The Amazing Skin
With Quotes From Dr. Peter Elias, M.D.

The skin is vital to our well being. Thanks to techniques that allow researchers to cultivate and study living skin cells in a test tube, doctors have come to realize that the skin is a key factor in metabolic processes, as important in its own way as the liver and kidneys are in the active processing of medications, toxins, vitamins, enzymes and other substances.

The skin also appears to be an integral part of the immune system, helping the body ward off disease and dangerous chemicals. Dr. Peter Elias, head of dermatology at Veterans Administration hospitals in San Francisco and a professor of UC San Francisco says, "The outer layer of skin is by far the most metabolically active tissue of the body. It's a veritable enzyme factory."

Researchers are discovering that the skin's chemical defenses deal directly with invasive substances. When certain carcinogens enter the skin, they are attacked quickly by skin enzymes that render the invaders harmless.

The skin rarely, if ever, rests. "It is being assaulted all the time from the outside -- by ultraviolet light, excess oxygen, all sorts of dangerous chemical", Elias says. These threats require more than lipids, however. They must be met by a much more sophisticated chemical weaponry -- enzymes, essential proteins of the immune defense.

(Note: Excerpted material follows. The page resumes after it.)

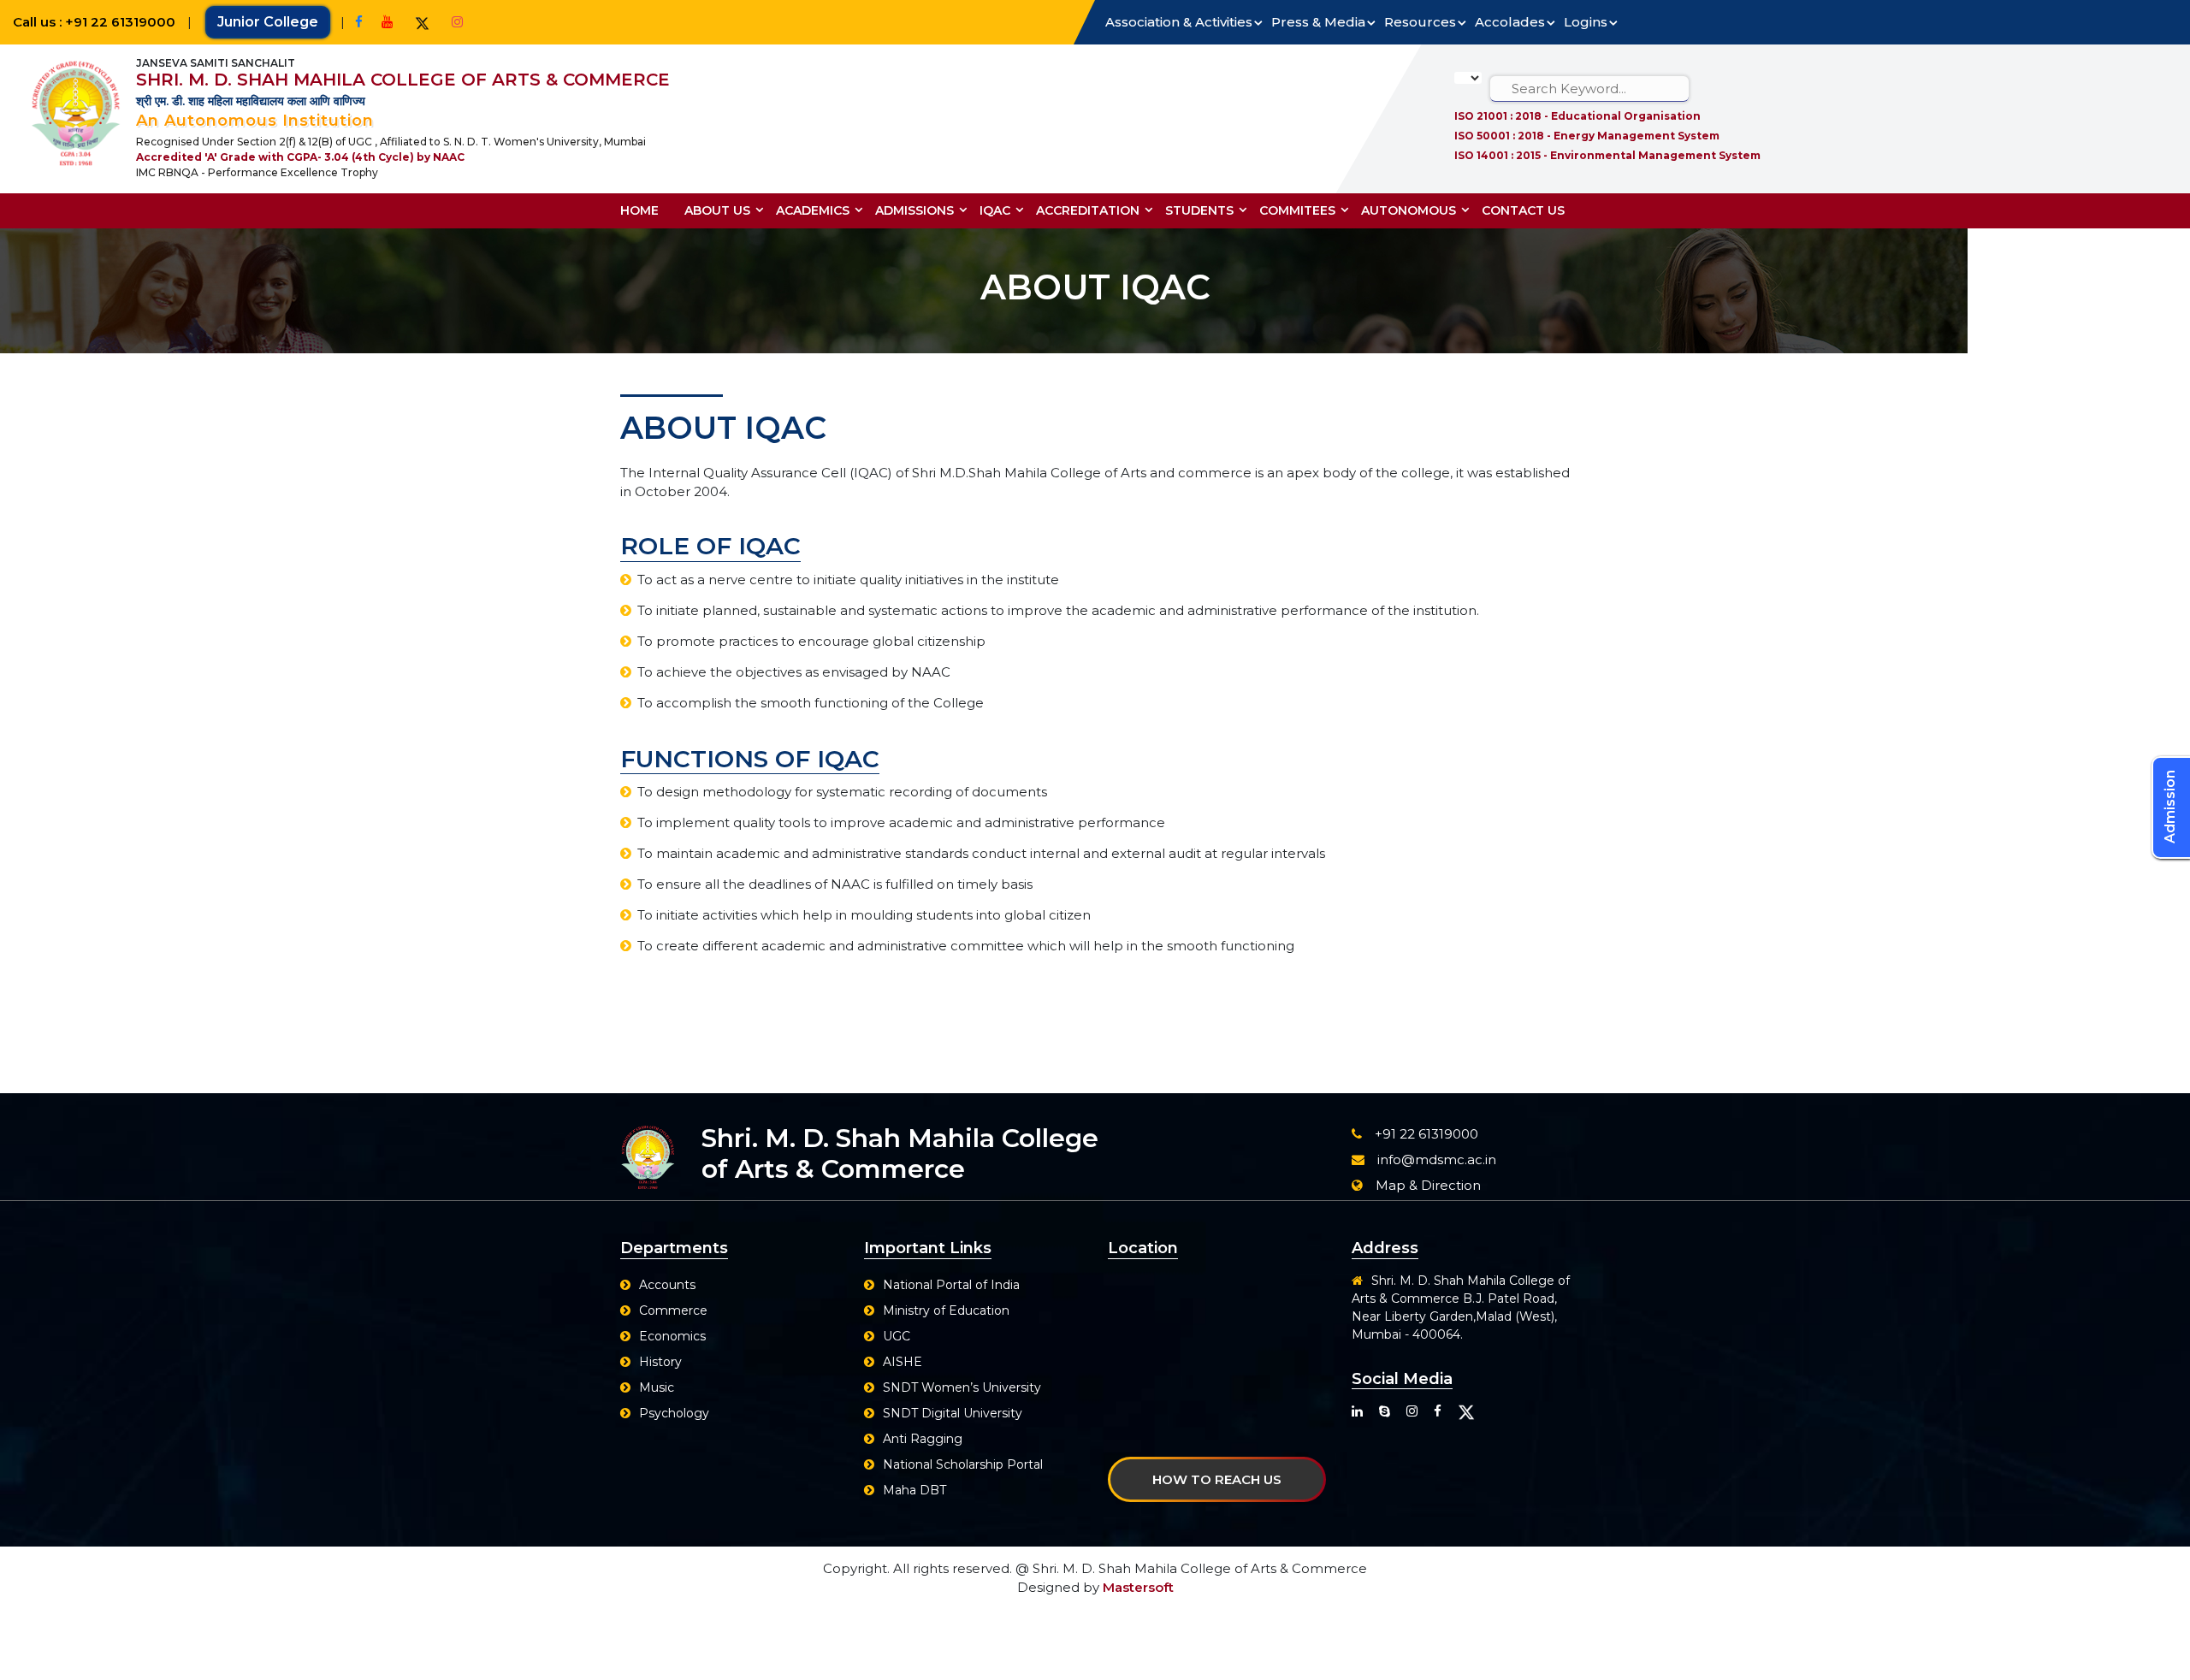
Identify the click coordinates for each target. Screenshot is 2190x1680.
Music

Many of these enzymes are manufactured by the skin itself. "When the skin becomes stressed," he says, "as when it is attacked by solvents or detergents or is subjected to unusually low humidity, the factory begins to crank up." The stressed region is flooded with enzymes, which attack invading substances, until the threat passes.

But for all the protection the skin offers, it requires a measure of care that it does not always get. People often mistreat their skin, exposing themselves to excessive sun, neglecting growths with cancerous potential, and working in environments hostile to the skin.

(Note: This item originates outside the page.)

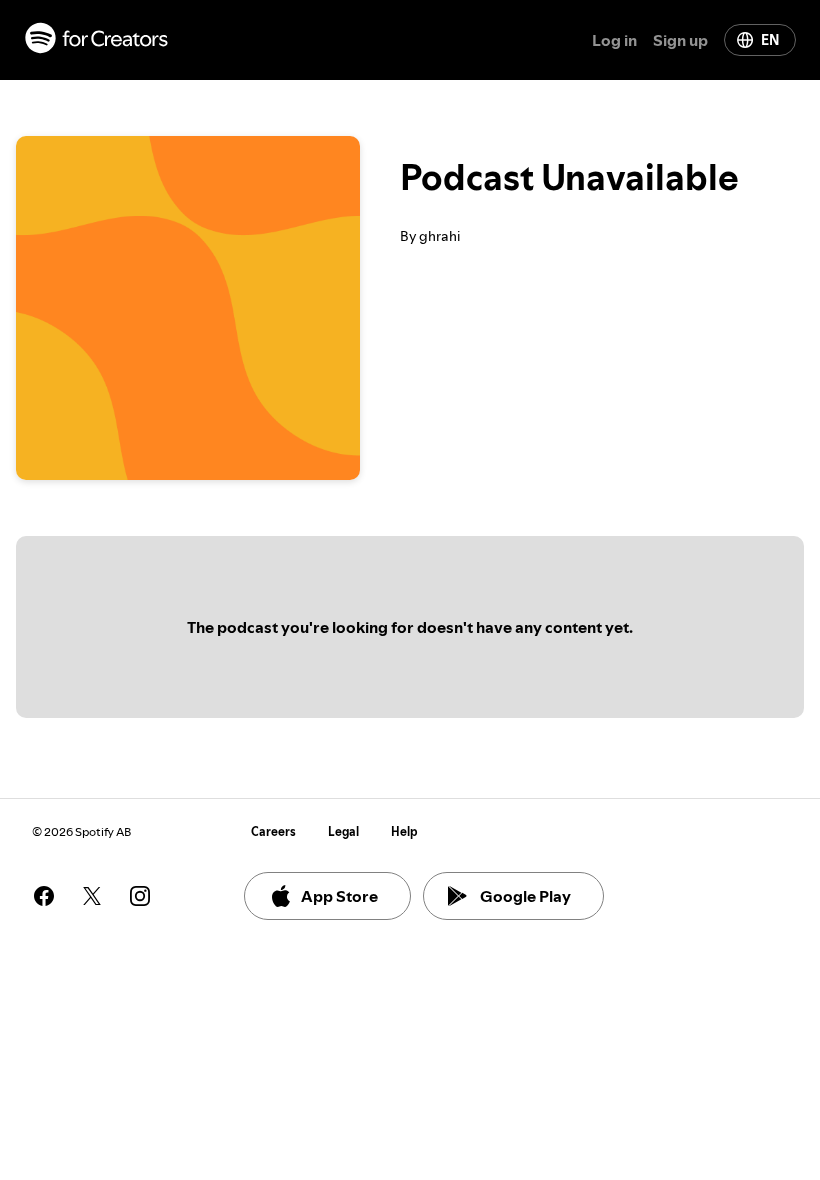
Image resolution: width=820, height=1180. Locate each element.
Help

Diet also can affect the health of the skin. While it has long been know that many foods can cause hives or skin rashes, now studies show that drinking alcohol, smoking and poor eating habits can provoke or worsen many skin conditions, including oral ulcers, a heightened sensitivity to sun and outbreaks of psoriasis an eczema. In addition, nutritional deficiencies in such trace elements as zinc, selenium and chromium have been linked to an increased susceptibility to skin cancer.

Researchers have found that the skin's so-called Langerhans cells are able to seize invading microorganism while calling upon the help of white blood cells know as T-cells to destroy them.

Other skin cells that work with the immune system -- and may be considered part of it -- are keratinocytes. As their name implies, they produce keratin, a family of tough, waterproof proteins that coat the body and are the basic component of hair and nails. But that's apparently not all they do. Scientists have found that these cells produce a hormone that stimulates the growth and development of T-cells -- the immune system cells that are the special target of the AIDS virus. Before this discovery, the production of T-cells was regarded as the exclusive responsibility of the thymus, a gland at the base of the neck that is crucial to the development of the immune system early in life.

The surprisingly versatile keratinocytes also produce a substance called interleukin-1, which in turn stimulates the T-cells into making a related substance called interleukin-2 -- a material that triggers the manufacture of special T-cells called helper cells. One of the helper cells' critical jobs is to mobilize still other components of the immune system to start churning out antibodies -- proteins specifically designed by the body to latch onto the outer surfaces of invading materials and neutralize or destroy them.

The skin also is also an eliminating organ. If the liver, kidney, spleen, and lymphatic system cannot eliminate all the toxins, the skin is the next organ that tries to get rid of the toxins. That is when we break out with pimples.